Data items

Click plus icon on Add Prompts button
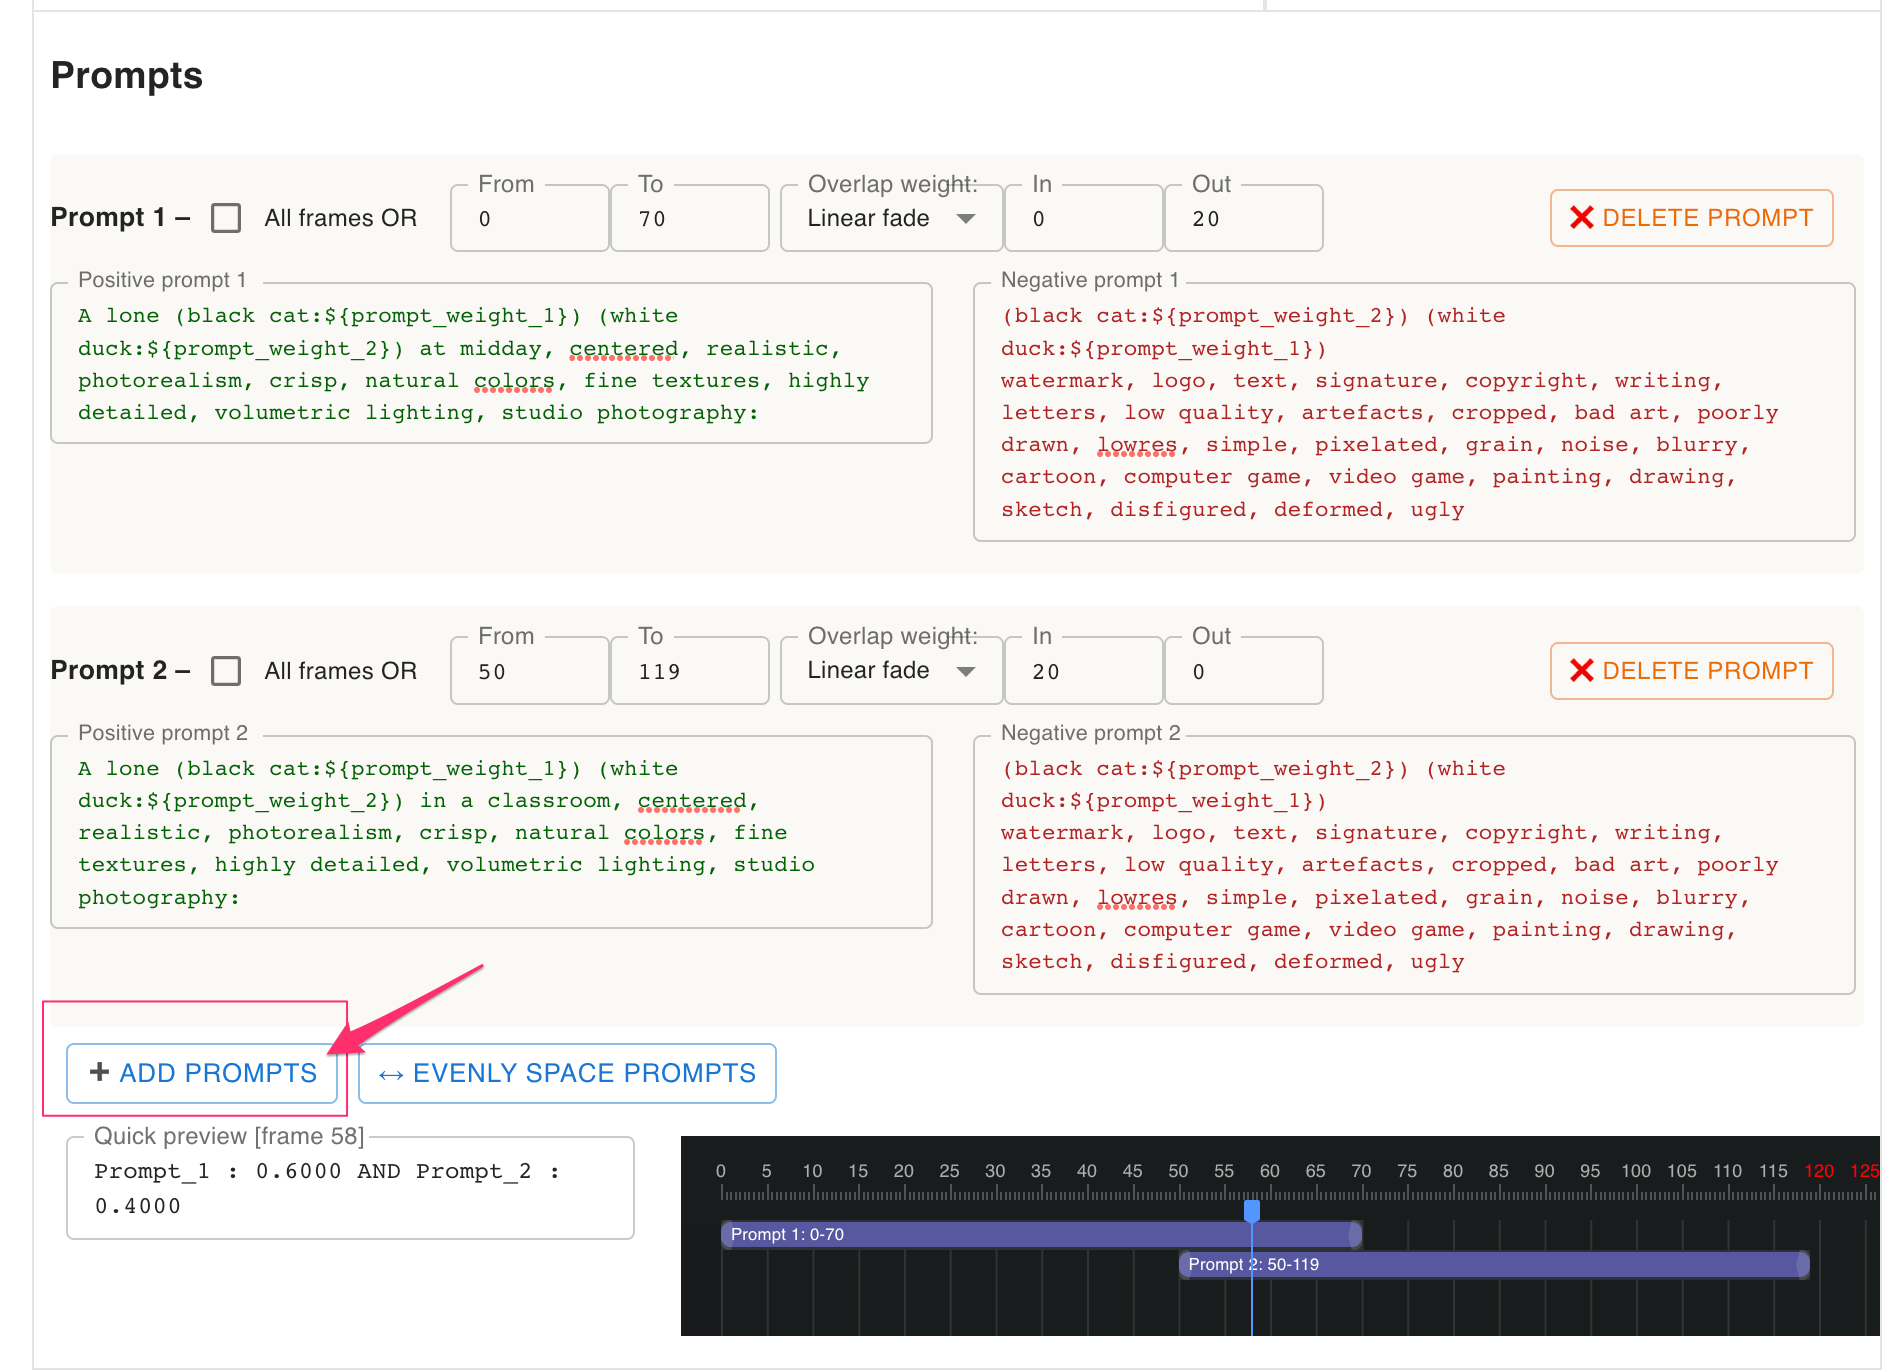This screenshot has width=1900, height=1370. 99,1072
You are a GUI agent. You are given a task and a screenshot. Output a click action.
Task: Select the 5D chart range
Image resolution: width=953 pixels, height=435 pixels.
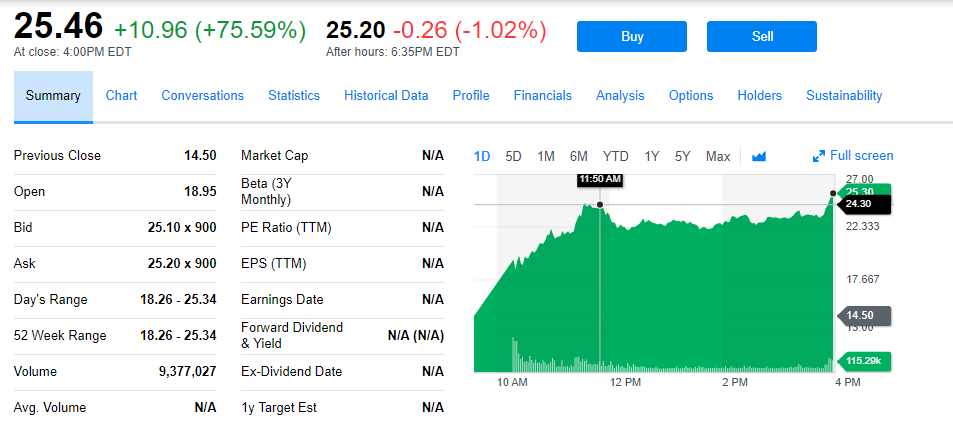pos(513,156)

PROBLEM TO SOLVE
Exactly as they stand, the entries must be written out again, pictures excluded.

WRITTEN ANSWER
Click plus icon on Add Prompts button
This screenshot has width=1900, height=1370. 99,1072
You are a GUI agent. You are given a task and a screenshot. Output a click action.
Task: Select the 5D chart range
Image resolution: width=953 pixels, height=435 pixels.
pos(513,156)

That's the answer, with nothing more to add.